Why the call to thrust::inclusive_scan is much slower than subsequent calls?

When I call thrust::inclusive_scan several times, why is the first time much slower than subsequent calls?

Here is the code

float ttime;
for(int i=0;i<5;i++){
     cudaEvent_t start,stop; 
     cudaEventCreate(&start); 
     cudaEventCreate(&stop);
     cudaEventRecord(start,0);

     thrust::device_ptr<int > din(device_input);
     thrust::device_ptr<int > dout(device_output);
     thrust::inclusive_scan(din,din+N,dout);

     cudaEventRecord(stop,0); 
     cudaEventSynchronize(stop); 
     cudaEventElapsedTime(&ttime,start,stop);
     printf("cost %fms\n",ttime);
}

I run it on GTX1080,and result are

cost 39.180702ms
cost 0.200704ms
cost 0.201728ms
cost 0.202752ms
cost 0.197632ms

Can anybody help explain this?

Solution

Thrust is built using the CUDA runtime API, and that API uses lazy context initialisation.

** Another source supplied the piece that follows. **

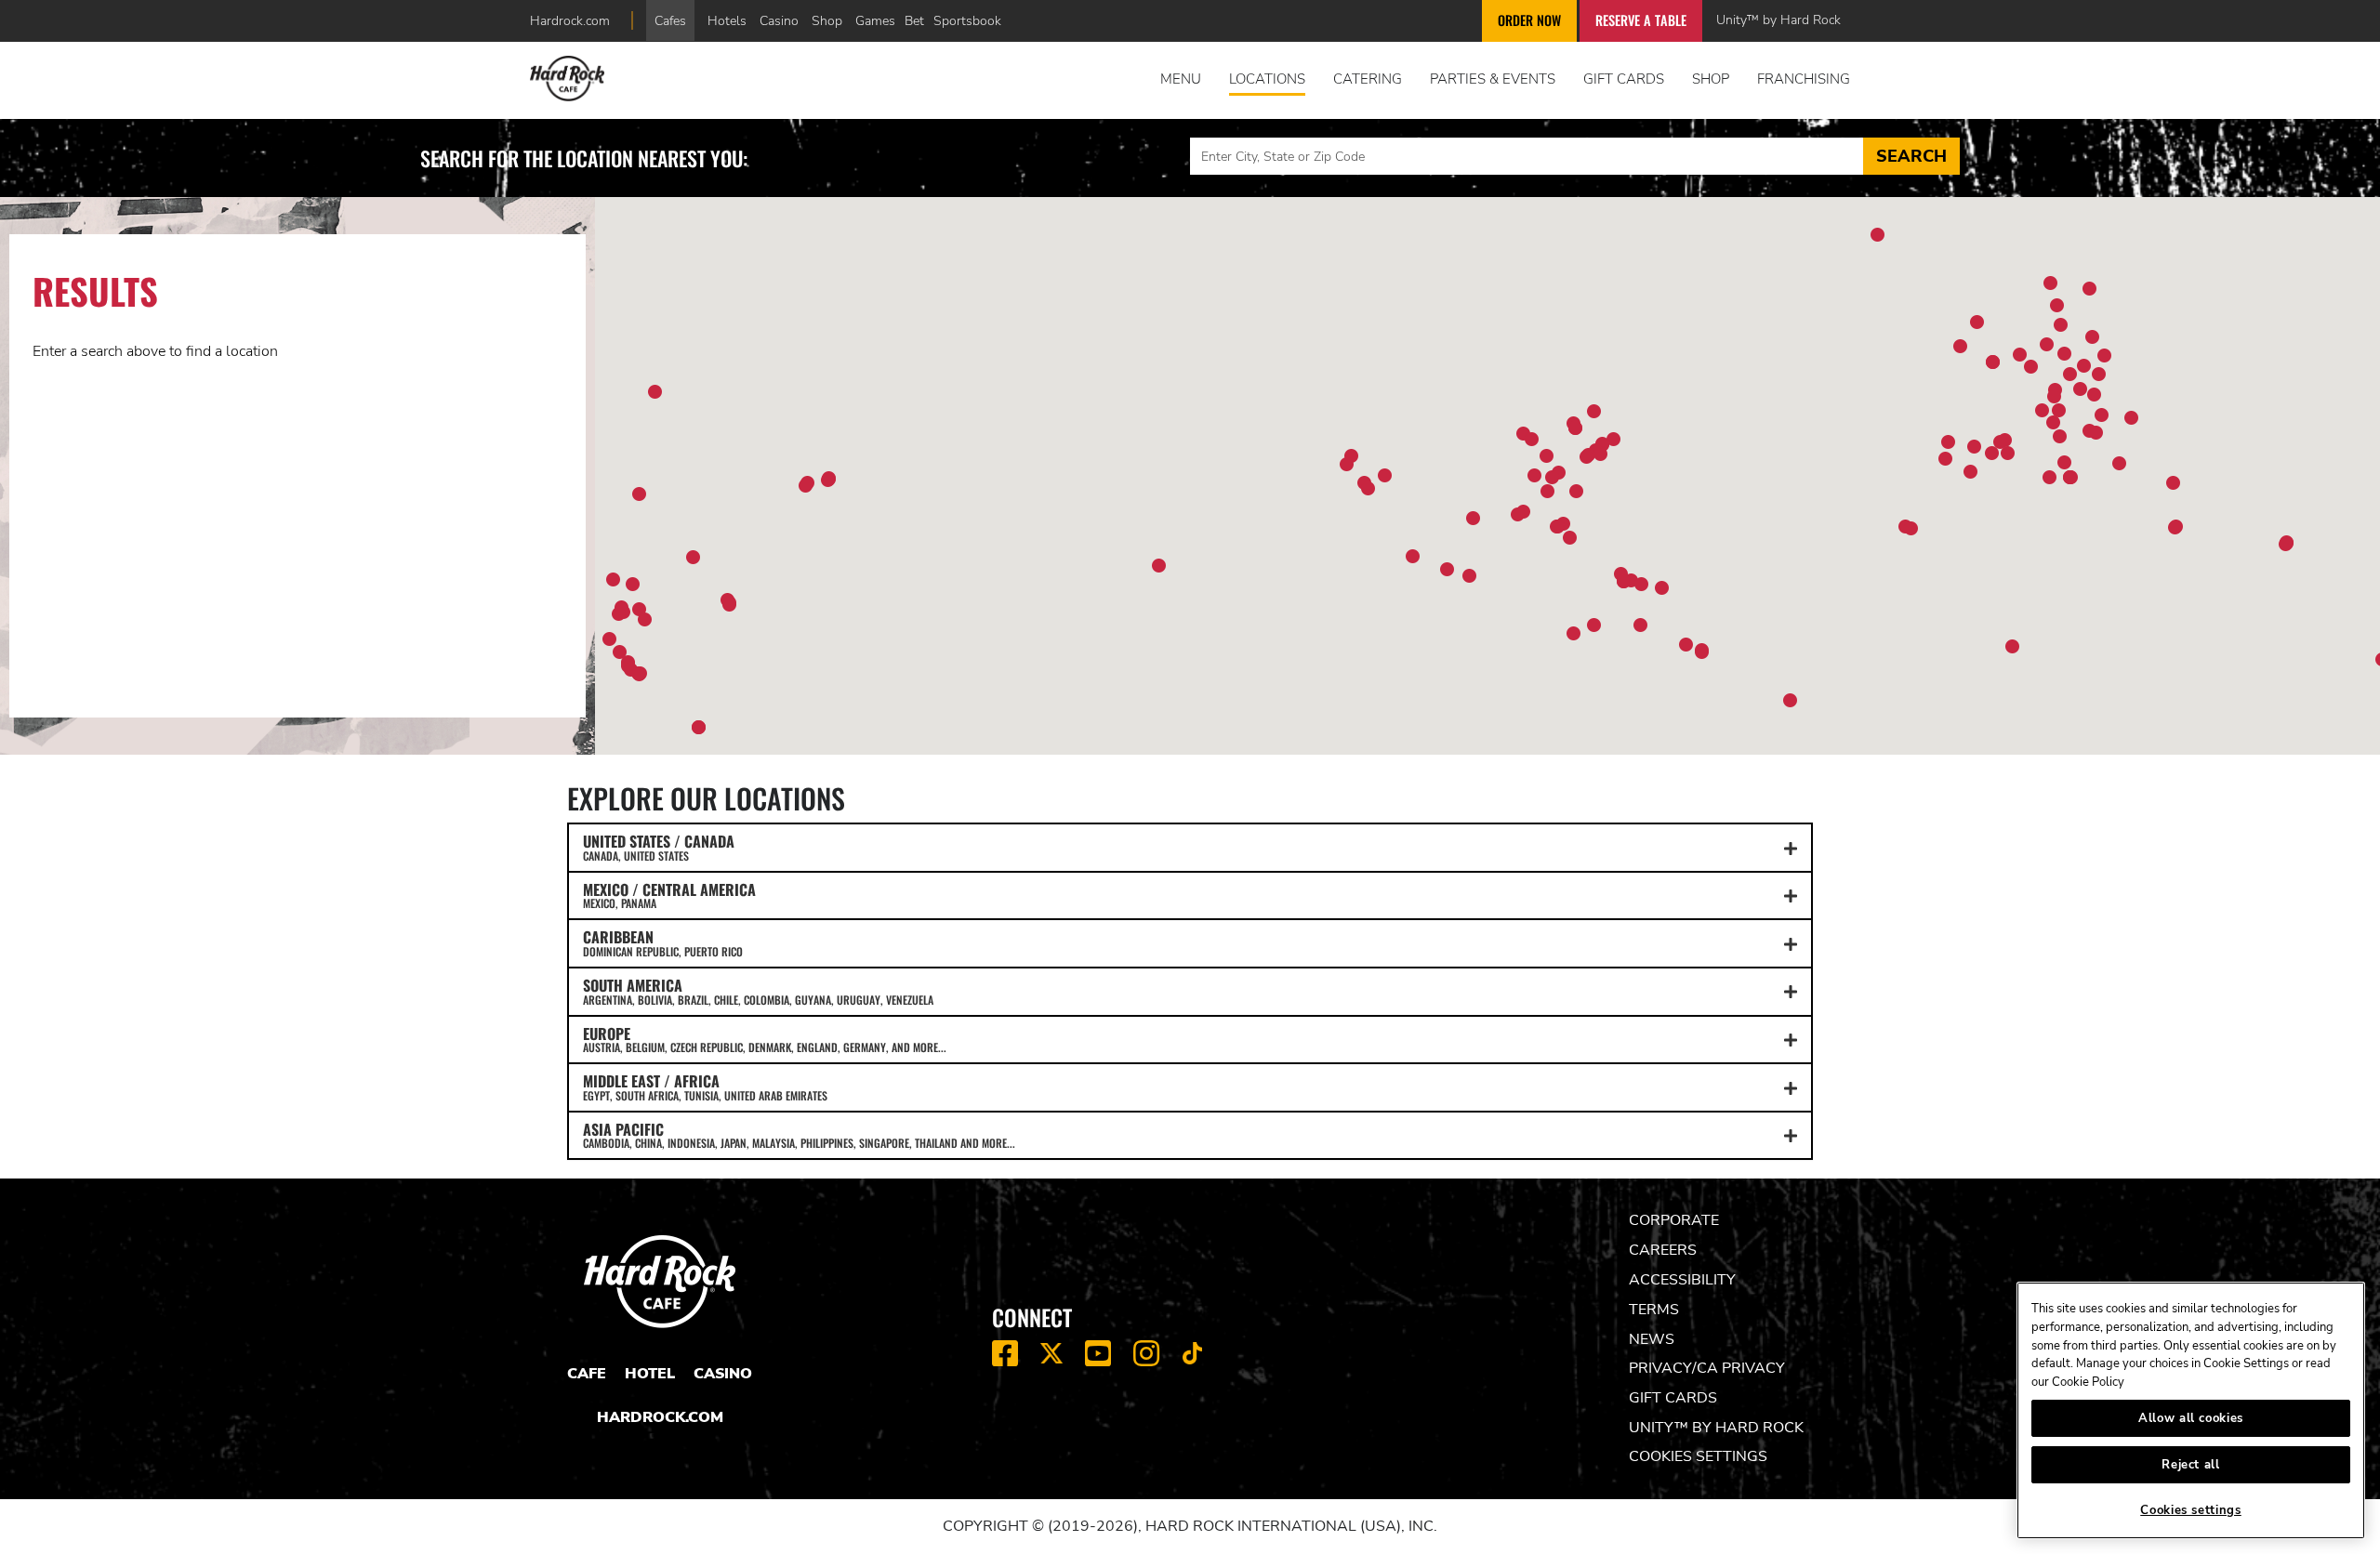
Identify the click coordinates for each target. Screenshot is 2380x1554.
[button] (2020, 355)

The exact initialisation sequence is not documented and there is empirical evidence that it had changed over time. However, it appears that context setup is done on an ad hoc basis.

It is likely that the slow first call is related to loading and initialisation of the module containing the thrust code within your program. You might be able to verify this by profiling your code and looking at the profile execution time versus the wall clock time for that first call.